▶ 課題内容: 以下のノーラン監督作品の感想文のうち、「みたいな、もう、はい、そうで」で始まり「あの人は何次元もの軸の上で映画を作る人です。すごい。」まで続く部分を、一字一句違えずに書き写してください。

▶ 課題文:
"""
106分って監督にしては短尺じゃない?と思いましたが、全然そんなことなかったです。私が甘かった。
かなり内容のカロリーが高いので、これ以上続けられたら体がもたない。

「インターステラー」とまた違った方向にスケールが壮大で、これどうやって撮ってんのよ?いくらかかってんのよ?となるノーラン節の連続。
個人的にはこの現物主義(CGに頼らないとか)とそれに伴うブルジョワ感(アナログはアナログでお金がかかる)もノーラン作品の好きなところなのですが、特有の映画哲学もぎっちり詰まっていて、
『焦点を絞って、伝えたいことはリアル以上にリアルに』
『細部はこだわるけど雰囲気も大事』
『暗くて重いのに超絶ドラマティック』
『過剰なまでのヒューマニズムとあざといくらいのスポットライト』
『交錯する時間と空間と運命』
『でも映画として、やるべきところはきっちり』
みたいな、もう、はい、そうです、監督ありがとうございますご馳走様です、という状態でした。
なんていうかもうこれは、好みの話だと思うの…ただ私のツボだ、というだけ。
クリエイティビティに対する好み。

脚本も好きです。
少ない台詞の入れ方がすごく効果的。
首相演説は有名だけど、新聞で読むのと戦場を知ってて聞くのとでは感じ方が随分違うはず。
好きなシーンは、ファーストカットとラストカット。入れ方が最高です。
こんなに緻密なのに詩的なノーラン、ほんと素敵。

あの人は何次元もの軸の上で映画を作る人です。すごい。
"""
▶ 提供資料:
"""
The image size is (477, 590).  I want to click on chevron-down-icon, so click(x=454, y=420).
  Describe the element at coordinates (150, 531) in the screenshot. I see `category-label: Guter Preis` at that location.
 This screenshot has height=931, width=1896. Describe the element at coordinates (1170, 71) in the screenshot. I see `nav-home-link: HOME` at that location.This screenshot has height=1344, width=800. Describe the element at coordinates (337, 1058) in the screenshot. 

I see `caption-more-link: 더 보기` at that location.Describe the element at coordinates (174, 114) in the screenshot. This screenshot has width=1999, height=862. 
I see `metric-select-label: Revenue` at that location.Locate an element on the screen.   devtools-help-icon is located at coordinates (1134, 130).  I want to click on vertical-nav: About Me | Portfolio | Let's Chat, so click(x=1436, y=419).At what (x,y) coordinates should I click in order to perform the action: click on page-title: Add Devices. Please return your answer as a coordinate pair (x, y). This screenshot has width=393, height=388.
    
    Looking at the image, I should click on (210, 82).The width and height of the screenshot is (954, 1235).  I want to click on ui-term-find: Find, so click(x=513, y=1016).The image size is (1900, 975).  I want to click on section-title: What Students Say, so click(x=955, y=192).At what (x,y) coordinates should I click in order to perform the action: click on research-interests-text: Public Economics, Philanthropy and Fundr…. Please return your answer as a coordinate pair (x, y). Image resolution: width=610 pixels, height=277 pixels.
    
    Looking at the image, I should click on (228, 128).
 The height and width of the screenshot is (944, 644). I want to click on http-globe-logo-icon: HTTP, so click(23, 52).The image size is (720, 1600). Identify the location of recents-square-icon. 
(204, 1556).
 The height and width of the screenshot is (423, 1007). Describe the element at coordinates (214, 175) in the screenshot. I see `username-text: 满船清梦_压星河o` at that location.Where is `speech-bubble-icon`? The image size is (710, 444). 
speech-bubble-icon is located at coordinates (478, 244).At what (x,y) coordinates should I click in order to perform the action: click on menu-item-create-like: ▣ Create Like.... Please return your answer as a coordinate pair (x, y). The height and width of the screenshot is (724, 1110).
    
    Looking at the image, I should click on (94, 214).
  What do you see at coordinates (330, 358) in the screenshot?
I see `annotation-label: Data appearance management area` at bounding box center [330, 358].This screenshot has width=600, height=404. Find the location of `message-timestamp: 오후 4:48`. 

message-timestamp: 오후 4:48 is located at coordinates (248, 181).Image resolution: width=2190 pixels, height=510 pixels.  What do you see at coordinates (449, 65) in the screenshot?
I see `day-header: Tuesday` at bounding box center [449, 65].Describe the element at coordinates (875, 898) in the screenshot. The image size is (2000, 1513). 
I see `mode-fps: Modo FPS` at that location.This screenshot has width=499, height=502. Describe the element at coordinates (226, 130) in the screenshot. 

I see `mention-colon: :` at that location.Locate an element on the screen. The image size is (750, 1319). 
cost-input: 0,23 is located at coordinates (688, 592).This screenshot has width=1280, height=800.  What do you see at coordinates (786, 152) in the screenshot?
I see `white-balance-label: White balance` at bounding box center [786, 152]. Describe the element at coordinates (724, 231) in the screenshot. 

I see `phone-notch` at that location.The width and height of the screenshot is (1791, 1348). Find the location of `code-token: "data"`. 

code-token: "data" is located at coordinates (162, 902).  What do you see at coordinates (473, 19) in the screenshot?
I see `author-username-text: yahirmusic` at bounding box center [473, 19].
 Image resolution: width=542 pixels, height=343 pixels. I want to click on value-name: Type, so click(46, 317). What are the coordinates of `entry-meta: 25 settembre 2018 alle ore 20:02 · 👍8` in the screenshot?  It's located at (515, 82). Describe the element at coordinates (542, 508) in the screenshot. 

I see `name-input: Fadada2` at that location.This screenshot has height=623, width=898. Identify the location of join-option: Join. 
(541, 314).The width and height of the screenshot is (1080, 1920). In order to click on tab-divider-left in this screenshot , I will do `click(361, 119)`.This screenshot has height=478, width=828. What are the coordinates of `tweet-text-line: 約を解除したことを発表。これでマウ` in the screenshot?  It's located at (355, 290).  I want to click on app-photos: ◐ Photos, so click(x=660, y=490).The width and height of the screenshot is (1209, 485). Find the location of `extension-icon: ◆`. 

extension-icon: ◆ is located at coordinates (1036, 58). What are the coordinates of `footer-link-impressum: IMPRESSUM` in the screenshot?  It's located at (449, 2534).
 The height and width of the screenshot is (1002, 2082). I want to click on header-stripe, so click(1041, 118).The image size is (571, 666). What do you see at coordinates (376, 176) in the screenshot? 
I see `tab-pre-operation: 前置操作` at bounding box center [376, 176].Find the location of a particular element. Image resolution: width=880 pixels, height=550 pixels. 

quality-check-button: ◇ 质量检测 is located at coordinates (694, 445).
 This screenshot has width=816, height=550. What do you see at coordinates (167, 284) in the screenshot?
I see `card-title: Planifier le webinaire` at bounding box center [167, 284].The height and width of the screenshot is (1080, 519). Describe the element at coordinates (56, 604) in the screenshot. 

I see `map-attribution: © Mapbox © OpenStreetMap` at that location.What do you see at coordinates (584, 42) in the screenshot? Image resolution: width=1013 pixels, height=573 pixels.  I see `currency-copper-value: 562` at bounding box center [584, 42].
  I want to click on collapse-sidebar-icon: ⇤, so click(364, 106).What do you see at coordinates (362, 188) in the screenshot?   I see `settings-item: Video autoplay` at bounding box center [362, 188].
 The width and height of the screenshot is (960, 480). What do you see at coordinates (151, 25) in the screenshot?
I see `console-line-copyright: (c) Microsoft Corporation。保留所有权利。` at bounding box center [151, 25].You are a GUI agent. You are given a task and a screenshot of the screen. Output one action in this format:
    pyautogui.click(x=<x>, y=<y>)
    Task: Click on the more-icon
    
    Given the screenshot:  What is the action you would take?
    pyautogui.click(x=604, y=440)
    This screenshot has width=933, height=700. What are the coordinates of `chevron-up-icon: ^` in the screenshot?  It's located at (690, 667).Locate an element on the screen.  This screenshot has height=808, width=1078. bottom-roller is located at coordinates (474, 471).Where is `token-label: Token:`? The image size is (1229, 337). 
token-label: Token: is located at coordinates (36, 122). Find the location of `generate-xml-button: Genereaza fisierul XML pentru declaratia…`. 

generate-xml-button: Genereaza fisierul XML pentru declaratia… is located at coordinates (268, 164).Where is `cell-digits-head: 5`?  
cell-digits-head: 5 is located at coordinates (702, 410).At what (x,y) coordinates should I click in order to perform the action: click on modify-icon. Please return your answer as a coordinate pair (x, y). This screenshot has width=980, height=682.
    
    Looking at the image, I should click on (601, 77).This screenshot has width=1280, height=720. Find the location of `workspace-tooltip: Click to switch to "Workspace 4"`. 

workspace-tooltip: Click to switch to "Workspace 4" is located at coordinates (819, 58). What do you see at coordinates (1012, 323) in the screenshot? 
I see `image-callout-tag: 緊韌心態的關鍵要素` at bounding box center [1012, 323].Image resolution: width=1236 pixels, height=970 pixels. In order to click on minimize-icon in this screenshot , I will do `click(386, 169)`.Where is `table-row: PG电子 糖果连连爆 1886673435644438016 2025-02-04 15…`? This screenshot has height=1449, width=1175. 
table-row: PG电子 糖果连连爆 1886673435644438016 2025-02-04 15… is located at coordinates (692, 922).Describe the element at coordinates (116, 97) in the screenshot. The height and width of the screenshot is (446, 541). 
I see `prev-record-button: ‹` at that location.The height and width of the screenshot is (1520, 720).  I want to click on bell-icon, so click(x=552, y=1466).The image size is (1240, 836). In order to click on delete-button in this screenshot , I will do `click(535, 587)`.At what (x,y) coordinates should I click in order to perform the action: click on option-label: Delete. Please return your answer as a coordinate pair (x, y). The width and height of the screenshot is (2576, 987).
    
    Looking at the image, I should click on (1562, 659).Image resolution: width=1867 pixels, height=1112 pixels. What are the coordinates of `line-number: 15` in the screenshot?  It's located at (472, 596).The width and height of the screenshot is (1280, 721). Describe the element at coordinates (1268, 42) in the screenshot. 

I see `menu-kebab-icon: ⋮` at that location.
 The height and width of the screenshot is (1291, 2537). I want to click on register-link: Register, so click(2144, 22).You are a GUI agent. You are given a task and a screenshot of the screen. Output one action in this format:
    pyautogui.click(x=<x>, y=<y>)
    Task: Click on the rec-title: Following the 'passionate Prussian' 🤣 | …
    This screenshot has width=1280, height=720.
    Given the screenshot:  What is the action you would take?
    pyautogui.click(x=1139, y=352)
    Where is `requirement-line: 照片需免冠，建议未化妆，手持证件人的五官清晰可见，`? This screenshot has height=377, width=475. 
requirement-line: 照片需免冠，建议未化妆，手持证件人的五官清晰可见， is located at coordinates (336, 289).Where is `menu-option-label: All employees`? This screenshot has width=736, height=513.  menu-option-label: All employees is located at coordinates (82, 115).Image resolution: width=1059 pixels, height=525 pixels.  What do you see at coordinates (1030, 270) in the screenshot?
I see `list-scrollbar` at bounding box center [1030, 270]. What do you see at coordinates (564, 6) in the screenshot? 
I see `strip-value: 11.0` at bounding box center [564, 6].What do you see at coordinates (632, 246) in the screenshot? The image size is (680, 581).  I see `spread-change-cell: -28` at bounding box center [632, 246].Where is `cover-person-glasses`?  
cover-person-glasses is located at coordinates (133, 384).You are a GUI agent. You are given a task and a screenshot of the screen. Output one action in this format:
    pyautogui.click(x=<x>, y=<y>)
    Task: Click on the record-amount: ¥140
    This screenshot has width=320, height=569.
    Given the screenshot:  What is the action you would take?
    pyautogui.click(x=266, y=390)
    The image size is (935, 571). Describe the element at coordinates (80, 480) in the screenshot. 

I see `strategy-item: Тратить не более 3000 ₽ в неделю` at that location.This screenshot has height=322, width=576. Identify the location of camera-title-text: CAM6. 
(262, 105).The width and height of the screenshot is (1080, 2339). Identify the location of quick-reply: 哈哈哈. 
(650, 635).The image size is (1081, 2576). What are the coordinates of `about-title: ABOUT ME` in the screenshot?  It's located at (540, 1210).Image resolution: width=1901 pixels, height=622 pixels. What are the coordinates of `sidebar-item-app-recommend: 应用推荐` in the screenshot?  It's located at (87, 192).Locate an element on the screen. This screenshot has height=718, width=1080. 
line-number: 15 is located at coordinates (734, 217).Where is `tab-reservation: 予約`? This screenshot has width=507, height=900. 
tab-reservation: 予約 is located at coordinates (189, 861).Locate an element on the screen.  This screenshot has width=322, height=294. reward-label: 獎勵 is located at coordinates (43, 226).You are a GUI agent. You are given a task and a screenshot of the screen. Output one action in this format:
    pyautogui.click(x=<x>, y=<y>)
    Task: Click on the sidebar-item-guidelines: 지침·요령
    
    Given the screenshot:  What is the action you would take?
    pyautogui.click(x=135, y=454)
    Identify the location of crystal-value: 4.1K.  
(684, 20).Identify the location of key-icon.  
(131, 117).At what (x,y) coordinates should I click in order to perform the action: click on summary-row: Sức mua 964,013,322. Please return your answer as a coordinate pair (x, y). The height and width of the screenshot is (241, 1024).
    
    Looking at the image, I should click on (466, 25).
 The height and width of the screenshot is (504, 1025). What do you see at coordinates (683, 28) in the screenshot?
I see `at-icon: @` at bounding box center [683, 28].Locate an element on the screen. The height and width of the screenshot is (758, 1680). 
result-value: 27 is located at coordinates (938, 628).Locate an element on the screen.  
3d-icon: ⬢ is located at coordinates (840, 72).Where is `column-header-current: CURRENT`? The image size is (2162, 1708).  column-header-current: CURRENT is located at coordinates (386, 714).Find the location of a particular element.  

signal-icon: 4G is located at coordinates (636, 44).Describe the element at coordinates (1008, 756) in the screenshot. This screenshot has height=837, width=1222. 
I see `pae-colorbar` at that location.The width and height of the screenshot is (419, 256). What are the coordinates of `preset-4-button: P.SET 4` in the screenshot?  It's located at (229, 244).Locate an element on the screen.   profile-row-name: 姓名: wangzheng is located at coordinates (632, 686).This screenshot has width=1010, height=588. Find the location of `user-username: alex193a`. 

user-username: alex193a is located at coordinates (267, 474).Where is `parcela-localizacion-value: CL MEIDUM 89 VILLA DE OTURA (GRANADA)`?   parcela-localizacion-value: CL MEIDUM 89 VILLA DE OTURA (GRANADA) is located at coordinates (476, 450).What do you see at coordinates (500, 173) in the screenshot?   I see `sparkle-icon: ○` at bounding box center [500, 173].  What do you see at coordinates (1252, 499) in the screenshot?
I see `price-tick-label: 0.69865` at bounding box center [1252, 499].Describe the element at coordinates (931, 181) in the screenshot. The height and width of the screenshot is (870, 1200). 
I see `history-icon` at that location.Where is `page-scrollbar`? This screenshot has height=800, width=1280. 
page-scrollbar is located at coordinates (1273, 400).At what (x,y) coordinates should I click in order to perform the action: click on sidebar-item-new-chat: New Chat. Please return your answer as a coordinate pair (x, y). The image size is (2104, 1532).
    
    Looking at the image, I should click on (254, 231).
"""
▶ 解答:
みたいな、もう、はい、そうです、監督ありがとうございますご馳走様です、という状態でした。
なんていうかもうこれは、好みの話だと思うの…ただ私のツボだ、というだけ。
クリエイティビティに対する好み。

脚本も好きです。
少ない台詞の入れ方がすごく効果的。
首相演説は有名だけど、新聞で読むのと戦場を知ってて聞くのとでは感じ方が随分違うはず。
好きなシーンは、ファーストカットとラストカット。入れ方が最高です。
こんなに緻密なのに詩的なノーラン、ほんと素敵。

あの人は何次元もの軸の上で映画を作る人です。すごい。